General Information



The purpose of this article is to assist users with the configurations and tuning, in order to drive their motor in Closed Loop Position Count mode, using our G4 products series. In the last chapter, we will describe a method to use console logs to evaluate and improve the system's performance. 


The Closed Loop Count Position mode uses the sensor's reported counts as feedback. Unlike Closed Loop Position Relative mode, the drive is able to receive !PR  or !P commands, to move to relative or absolute counter values respectively. Relative, means additional counts from the current position, while absolute counter value means that the motor will move until the sensor's counter equals that target value. 



NOTE            


Before moving to the Closed Loop Count Position configuration ensure that Open Loop is properly set and validated, as well as Closed Loop Speed operation. 



NOTE 


Ensure that the FOC torque and flux gains have been set by referring to the Motor Controller's User Manual or the Open Loop configurations guide





Cascaded Control Loops 




Our controllers use PID control loops in cascade, as we've seen in the Closed Loop Speed guides. The Position PID controller is the outermost, which commands directly the Speed Controller. 



This indicates the importance of having configured the Torque/FOC gains along with the Speed PID, before configuring the Position. Otherwise power will not flow to the motor. 






Roborun+ Configurations



There are only a few additional configurations to be added, if the Closed Loop Speed has been configured and validated. If these have not been configured, please refer to Closed Loop Speed - G4



1. Motor channel -> Motor Output -> Operating Mode : Closed Loop Counts Position




2.  Motor Channel -> Motor Output -> Closed Loop Parameters -> Position Mode Velocity : This defines how fast the motor will move to reach the desired position.

Note : This speed is reached using the Speed Acceleration & Deceleration ramps, similarly to the Closed Loop Speed Control.  





3. Motor Channel -> Motor Output -> Closed Loop Parameters -> Closed Loop Position :


These are the PID gains for position control. 

Note : More often than not, in this mode, only a KP gain is enough to ensure enough precision of movement, while avoiding position overshoots due to an integral component.
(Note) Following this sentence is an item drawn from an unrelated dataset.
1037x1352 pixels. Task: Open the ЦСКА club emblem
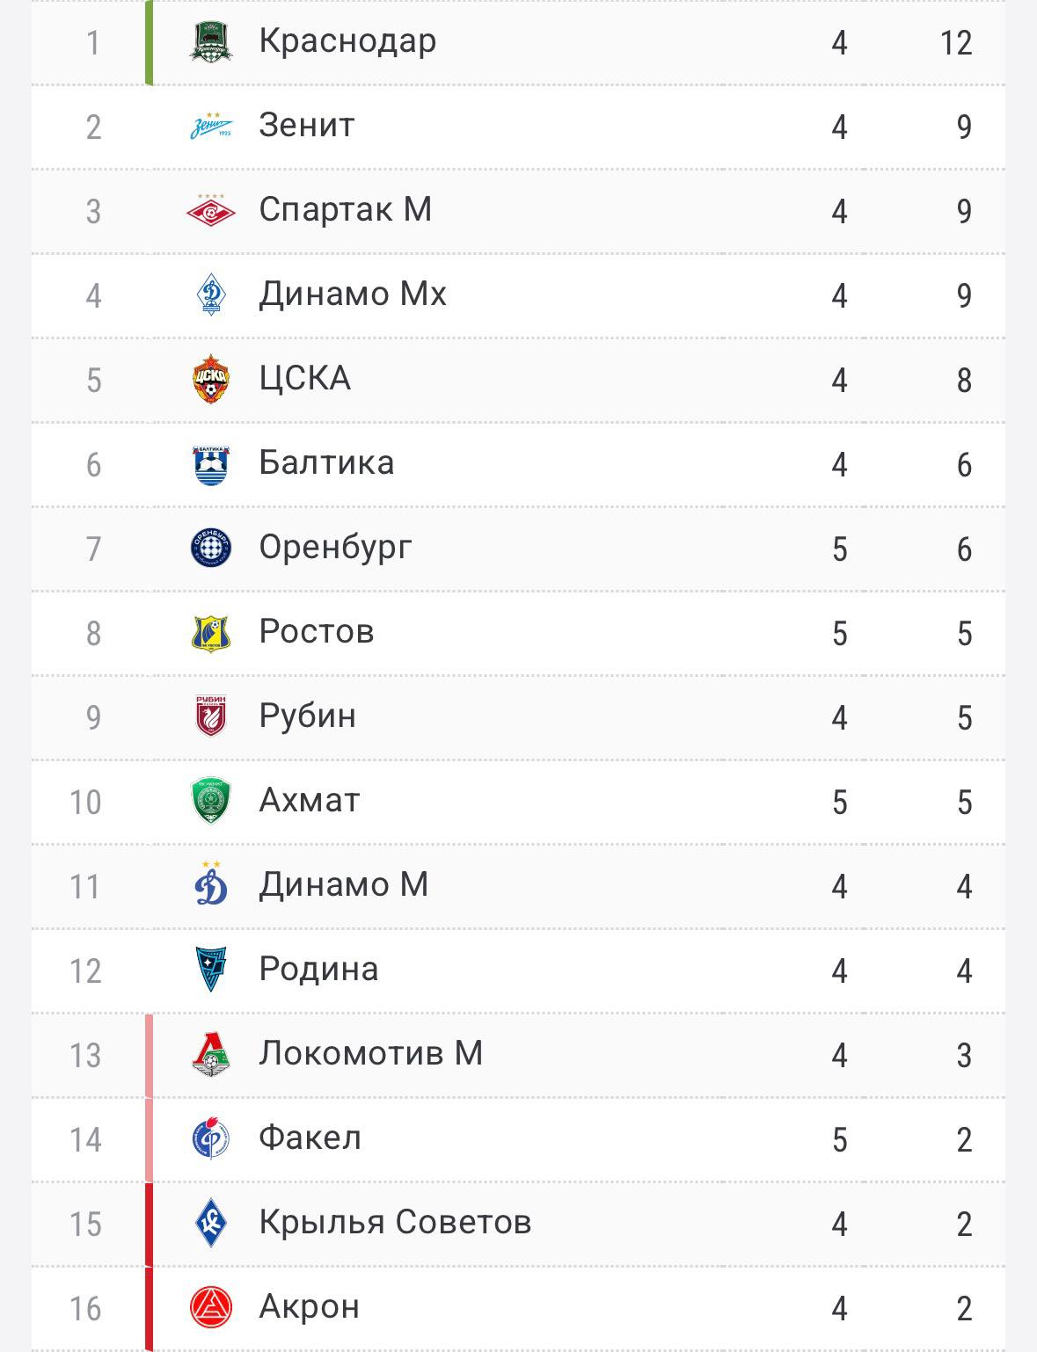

4.  Motor Channel -> Motor Output -> Closed Loop Parameters -> Closed Loop Position -> Velocity FeedForward Gain


This is an added feature of G4 products, allowing to increase the responsiveness of the system, by introducing feedforward terms. What this does essentially, is it propagates a command to the Speed controller before the Position Controller generates a target value based on the error. 









Evaluating performance



When using position control, we want the Feedback to follow the Track as best as possible, and the Speed Feedback to follow the Velocity Demand Value (VDV). By testing these value, we ensure that the Speed and Position control loops work well together to achieve the desired performance. We aim for :  


  • Minimal position overshoots
  • Responsiveness : Reaching the target position fast
  • No instability or large oscillations


For the tests that follow, we have used an 060LDA300 motor + Gearbox 9:1, without load on the motor. Hall + Encoder is used for commutation, and Encoder as Closed Loop Feedback Sensor.



Best practice : Start with only a low P gain for the Position control. Even a small Integral gain usually introduces overshoots. 


Speed KP = 0.05 (Tuned in Closed Loop Speed mode) 

Speed KI = 0.03 (Tuned in Closed Loop Speed mode) 


Position KP = 0.01

Position KI = 0


We use the following stream in console, to stream the VDV, Speed, Track, and Position queries on 1ms repeat rate : 


# c_/?VDV 1_?S 1_?TR 1_?F 1_# 1


Command : !PR 1 500000 


Results :




The position is not reached sufficiently fast, and the target speed (Position Mode Velocity) is not optimally followed by the motor. 




Notice what happens to the curves if we only make the Speed PID gains a bit more aggressive : 


Speed KP = 0.08

Speed KI = 0.07



Result : 


We notice that by tweaking the Speed Controller's PID gains, the target velocity is reached faster and more efficiently. 

If we look at the position and track curves however, we still see a slow response : 





If we make the Position PID a bit more aggressive by increase the P, we will obtain the response we need. 


Position KP = 0.08



The position feedback is still not exactly on top of the track, which is due to the tiny delays of the control algorithm. We can compensate for this using the Velocity Feedforward gain.



Now, let's see how well the track is followed : 



It's following perfectly the ramp. 





Important Note



The above tests were performed without high load the rotor. In systems like AGVs or robots, the tuning parameters will differ. If you face issues like instability, large disturbances, or any undesired results, please contact our support.